Start of Records to use

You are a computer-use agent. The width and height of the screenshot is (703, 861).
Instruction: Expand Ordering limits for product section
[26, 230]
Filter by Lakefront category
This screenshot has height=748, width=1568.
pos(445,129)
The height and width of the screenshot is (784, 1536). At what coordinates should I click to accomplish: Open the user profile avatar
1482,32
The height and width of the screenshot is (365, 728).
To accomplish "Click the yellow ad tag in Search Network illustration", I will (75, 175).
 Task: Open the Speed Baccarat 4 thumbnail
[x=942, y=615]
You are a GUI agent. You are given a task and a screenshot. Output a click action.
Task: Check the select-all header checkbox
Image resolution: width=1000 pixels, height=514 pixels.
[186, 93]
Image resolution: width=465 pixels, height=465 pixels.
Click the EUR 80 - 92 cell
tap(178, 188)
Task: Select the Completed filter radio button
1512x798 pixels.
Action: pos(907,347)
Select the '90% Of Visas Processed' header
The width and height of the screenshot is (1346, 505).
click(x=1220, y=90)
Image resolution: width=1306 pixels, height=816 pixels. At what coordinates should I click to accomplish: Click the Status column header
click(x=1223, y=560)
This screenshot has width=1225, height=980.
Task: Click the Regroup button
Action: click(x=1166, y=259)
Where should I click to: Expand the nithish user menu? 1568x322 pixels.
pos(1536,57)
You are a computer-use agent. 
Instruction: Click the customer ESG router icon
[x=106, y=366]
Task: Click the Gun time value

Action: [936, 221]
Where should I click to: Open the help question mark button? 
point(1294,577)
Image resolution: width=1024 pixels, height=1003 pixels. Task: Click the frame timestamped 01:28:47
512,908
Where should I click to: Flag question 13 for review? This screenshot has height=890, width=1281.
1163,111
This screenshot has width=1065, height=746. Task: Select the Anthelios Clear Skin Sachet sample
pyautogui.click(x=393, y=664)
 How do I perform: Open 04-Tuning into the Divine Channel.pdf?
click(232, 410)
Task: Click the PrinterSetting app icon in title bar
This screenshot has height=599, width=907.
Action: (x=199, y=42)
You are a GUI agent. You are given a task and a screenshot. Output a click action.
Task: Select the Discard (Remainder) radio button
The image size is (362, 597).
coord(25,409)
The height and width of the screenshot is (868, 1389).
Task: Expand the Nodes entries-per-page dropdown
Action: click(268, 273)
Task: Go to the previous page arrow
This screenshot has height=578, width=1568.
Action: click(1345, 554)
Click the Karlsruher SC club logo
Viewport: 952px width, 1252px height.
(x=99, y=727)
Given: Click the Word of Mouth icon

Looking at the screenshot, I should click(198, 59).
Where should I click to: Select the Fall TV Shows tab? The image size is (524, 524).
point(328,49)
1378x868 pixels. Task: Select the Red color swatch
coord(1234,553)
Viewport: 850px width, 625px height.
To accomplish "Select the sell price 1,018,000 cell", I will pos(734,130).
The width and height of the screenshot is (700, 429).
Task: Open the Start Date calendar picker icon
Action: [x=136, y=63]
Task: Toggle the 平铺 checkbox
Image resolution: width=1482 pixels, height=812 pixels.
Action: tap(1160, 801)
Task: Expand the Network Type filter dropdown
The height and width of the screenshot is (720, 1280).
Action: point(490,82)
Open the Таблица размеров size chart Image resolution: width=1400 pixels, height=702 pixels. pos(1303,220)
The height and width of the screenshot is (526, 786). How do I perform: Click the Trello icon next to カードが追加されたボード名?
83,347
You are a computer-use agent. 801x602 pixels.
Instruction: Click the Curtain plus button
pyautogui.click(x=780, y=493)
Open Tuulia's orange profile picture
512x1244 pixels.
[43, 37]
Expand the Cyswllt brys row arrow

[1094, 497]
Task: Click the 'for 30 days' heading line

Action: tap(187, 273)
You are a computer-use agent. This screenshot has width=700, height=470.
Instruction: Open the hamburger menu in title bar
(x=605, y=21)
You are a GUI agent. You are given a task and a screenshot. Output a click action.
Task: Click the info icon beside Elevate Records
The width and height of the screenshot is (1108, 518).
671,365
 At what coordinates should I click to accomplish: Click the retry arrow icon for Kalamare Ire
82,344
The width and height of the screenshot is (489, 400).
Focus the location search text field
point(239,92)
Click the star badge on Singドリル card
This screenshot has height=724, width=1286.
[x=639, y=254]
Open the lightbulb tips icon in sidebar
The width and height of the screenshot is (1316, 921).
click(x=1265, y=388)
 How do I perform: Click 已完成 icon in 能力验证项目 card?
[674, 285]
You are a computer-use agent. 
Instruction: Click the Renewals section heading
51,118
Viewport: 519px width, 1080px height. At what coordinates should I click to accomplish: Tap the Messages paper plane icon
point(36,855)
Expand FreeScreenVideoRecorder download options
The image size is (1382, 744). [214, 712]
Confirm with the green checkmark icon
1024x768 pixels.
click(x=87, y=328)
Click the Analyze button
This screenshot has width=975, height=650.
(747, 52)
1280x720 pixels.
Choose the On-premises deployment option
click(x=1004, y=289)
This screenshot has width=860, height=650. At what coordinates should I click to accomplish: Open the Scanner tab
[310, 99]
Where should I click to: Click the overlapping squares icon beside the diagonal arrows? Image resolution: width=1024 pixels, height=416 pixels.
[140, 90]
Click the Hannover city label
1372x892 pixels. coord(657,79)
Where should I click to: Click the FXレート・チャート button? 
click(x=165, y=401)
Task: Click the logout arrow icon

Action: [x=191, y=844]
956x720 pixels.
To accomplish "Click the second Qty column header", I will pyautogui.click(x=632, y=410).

End of Records to use

▶ To do
Nothing but the lines from the one that contains "This screenshot has width=860, height=650." to the end of the listing should be given again, each exactly as it appears.

▶ Your response
This screenshot has width=860, height=650. At what coordinates should I click to accomplish: Open the Scanner tab
[310, 99]
Where should I click to: Click the overlapping squares icon beside the diagonal arrows? Image resolution: width=1024 pixels, height=416 pixels.
[140, 90]
Click the Hannover city label
1372x892 pixels. coord(657,79)
Where should I click to: Click the FXレート・チャート button? 
click(x=165, y=401)
Task: Click the logout arrow icon

Action: [x=191, y=844]
956x720 pixels.
To accomplish "Click the second Qty column header", I will pyautogui.click(x=632, y=410).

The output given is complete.